● **What needs to be done**: Retype, word for word, each line between the lines holding "Open the Actions" and "Task: Click the 70% value for PostgreSQL", inclusive, and leave the rest of the data alone.

● **Material for the task**:
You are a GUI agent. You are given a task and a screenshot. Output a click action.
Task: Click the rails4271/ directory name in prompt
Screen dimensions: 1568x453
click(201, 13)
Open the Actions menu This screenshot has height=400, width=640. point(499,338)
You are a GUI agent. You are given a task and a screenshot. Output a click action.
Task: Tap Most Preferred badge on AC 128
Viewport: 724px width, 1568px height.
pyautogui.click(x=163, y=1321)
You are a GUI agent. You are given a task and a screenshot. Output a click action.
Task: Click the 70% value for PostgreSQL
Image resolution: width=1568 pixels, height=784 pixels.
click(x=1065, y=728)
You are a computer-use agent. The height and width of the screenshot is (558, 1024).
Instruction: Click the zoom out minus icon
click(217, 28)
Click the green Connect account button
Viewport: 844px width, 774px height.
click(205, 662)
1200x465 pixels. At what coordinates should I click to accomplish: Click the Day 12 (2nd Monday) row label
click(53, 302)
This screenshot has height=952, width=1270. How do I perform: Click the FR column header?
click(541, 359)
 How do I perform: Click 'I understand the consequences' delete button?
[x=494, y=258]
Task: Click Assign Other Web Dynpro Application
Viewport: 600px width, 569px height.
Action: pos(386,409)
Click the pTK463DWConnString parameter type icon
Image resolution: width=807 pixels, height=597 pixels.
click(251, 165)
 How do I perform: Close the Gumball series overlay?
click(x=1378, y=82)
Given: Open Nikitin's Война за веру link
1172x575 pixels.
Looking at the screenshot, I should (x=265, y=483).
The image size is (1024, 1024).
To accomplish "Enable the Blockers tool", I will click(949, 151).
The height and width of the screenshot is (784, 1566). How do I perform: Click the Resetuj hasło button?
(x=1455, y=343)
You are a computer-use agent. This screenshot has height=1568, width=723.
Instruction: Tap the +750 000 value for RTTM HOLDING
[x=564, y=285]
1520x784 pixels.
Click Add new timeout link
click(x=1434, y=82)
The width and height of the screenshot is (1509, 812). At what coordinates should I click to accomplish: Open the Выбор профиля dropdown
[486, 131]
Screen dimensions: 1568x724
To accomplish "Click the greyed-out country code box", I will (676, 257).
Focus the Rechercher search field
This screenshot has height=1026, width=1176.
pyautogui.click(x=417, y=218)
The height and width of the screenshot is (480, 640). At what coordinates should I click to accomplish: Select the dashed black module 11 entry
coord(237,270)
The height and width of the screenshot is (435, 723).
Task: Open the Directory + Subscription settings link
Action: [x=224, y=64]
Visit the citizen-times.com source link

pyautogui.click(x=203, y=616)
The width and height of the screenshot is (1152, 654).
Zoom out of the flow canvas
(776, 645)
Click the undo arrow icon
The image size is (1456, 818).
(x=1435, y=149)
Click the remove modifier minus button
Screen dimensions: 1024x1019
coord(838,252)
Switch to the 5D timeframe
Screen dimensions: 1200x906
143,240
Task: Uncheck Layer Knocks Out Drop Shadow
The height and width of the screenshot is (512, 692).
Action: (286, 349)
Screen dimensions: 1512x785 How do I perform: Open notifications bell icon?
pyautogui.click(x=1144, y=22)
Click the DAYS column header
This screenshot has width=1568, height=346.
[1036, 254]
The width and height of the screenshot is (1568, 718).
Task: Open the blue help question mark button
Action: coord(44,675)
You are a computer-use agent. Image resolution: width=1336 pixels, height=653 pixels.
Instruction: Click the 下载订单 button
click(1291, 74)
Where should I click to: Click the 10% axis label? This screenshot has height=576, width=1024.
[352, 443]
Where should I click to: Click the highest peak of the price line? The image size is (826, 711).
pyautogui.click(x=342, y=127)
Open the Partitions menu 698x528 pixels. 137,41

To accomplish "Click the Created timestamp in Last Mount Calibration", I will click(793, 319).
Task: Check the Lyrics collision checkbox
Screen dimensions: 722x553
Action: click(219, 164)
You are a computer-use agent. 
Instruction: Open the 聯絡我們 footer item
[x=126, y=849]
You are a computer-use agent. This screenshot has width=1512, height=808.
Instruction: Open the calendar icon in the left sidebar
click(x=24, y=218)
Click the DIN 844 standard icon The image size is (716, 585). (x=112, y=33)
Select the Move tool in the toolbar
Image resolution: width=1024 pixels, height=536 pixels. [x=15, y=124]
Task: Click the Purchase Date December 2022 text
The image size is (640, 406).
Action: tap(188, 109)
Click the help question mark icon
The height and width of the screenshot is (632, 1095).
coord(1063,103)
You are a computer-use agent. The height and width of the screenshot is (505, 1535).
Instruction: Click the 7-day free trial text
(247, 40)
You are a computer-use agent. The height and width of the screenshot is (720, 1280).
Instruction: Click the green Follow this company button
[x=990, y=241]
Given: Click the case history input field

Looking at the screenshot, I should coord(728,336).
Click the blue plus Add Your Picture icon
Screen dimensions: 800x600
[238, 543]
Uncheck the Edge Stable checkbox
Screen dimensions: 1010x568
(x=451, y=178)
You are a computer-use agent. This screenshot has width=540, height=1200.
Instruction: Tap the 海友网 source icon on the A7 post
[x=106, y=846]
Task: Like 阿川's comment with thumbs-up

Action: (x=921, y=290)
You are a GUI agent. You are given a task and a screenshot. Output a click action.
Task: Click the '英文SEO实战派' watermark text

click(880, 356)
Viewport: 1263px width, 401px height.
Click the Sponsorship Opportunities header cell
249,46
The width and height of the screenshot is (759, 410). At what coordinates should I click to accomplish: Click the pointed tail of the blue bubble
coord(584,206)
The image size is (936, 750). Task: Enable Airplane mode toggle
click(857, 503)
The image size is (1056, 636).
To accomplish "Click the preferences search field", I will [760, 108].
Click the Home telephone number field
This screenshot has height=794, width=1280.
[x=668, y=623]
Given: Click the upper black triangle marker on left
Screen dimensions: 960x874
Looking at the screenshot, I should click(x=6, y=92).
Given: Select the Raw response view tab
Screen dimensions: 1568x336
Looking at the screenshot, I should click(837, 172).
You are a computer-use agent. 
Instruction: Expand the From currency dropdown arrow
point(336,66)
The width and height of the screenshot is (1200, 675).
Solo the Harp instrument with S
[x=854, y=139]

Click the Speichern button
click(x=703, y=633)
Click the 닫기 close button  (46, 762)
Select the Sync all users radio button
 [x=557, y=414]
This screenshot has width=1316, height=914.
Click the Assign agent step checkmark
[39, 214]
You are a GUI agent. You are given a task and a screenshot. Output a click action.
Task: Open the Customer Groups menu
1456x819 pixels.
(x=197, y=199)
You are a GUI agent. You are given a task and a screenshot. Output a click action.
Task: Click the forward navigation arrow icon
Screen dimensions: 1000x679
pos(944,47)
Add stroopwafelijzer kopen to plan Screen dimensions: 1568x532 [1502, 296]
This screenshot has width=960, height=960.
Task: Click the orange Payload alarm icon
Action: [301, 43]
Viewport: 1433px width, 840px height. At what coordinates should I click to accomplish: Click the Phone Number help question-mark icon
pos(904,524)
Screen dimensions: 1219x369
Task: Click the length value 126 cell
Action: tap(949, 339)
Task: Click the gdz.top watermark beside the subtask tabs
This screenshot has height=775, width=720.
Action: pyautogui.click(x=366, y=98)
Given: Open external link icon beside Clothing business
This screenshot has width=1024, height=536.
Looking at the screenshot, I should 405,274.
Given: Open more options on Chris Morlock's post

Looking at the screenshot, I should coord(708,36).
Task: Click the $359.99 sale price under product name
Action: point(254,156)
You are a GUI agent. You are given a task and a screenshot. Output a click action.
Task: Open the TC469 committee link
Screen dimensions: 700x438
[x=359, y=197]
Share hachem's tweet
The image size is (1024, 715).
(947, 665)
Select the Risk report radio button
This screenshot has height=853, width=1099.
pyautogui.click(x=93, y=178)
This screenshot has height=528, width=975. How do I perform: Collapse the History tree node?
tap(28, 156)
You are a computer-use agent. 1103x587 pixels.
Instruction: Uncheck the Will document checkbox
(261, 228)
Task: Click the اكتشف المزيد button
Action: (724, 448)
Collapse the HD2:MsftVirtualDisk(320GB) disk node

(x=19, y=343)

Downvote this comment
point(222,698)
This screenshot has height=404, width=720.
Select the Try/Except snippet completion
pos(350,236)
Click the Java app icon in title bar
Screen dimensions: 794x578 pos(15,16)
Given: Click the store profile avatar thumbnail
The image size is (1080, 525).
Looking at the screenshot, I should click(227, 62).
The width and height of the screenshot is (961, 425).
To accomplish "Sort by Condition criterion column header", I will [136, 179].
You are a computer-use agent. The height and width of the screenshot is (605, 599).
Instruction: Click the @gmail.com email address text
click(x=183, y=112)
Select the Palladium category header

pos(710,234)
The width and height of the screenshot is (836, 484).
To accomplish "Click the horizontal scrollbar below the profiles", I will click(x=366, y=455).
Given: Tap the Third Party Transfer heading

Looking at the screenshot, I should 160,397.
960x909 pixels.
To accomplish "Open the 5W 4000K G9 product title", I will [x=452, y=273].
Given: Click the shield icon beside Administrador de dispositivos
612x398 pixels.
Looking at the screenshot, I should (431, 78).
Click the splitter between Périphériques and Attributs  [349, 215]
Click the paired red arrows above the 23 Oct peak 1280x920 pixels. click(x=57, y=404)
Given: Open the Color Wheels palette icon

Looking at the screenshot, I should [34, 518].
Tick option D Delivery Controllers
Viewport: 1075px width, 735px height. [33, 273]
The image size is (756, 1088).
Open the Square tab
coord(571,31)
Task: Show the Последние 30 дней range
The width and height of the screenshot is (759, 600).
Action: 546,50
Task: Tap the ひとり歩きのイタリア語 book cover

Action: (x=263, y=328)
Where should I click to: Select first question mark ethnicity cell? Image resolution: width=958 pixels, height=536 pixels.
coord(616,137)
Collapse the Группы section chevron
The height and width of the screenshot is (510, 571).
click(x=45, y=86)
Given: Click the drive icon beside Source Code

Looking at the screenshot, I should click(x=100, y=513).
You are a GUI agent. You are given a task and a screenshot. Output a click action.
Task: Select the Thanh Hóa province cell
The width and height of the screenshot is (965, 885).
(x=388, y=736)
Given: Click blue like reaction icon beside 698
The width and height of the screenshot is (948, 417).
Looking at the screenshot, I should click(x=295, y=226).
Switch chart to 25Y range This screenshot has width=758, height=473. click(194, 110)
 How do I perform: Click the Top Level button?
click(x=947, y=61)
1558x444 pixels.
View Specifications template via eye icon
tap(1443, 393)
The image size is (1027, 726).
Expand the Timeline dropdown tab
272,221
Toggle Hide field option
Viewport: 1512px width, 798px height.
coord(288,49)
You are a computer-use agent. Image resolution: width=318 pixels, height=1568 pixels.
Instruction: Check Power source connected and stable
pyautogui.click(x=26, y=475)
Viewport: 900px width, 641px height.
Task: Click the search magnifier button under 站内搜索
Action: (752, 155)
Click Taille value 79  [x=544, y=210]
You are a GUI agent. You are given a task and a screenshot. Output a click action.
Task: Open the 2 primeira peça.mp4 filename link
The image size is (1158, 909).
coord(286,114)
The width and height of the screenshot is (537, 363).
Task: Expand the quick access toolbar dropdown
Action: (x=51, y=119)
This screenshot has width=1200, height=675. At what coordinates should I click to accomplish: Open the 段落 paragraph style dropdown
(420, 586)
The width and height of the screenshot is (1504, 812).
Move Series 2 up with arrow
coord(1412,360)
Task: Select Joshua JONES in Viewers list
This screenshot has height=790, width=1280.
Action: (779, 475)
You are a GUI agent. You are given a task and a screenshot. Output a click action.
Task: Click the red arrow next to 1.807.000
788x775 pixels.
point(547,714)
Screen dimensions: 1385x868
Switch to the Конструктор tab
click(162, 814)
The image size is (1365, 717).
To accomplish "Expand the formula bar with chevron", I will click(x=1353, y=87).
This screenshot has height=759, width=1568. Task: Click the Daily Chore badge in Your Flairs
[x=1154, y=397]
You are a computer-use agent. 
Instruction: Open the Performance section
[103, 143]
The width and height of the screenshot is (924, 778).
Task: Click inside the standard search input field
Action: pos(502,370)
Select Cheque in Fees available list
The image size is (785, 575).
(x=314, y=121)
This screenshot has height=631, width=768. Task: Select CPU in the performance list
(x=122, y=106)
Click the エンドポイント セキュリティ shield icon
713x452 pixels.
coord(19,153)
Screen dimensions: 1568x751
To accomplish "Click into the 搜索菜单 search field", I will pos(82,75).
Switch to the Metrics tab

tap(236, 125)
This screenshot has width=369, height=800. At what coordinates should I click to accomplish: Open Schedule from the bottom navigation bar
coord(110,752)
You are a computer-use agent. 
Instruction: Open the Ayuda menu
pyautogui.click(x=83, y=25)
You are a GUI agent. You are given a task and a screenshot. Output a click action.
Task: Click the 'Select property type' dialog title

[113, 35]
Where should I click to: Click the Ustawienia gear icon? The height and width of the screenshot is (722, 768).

● **Output**:
Open the Actions menu This screenshot has height=400, width=640. point(499,338)
You are a GUI agent. You are given a task and a screenshot. Output a click action.
Task: Tap Most Preferred badge on AC 128
Viewport: 724px width, 1568px height.
pyautogui.click(x=163, y=1321)
You are a GUI agent. You are given a task and a screenshot. Output a click action.
Task: Click the 70% value for PostgreSQL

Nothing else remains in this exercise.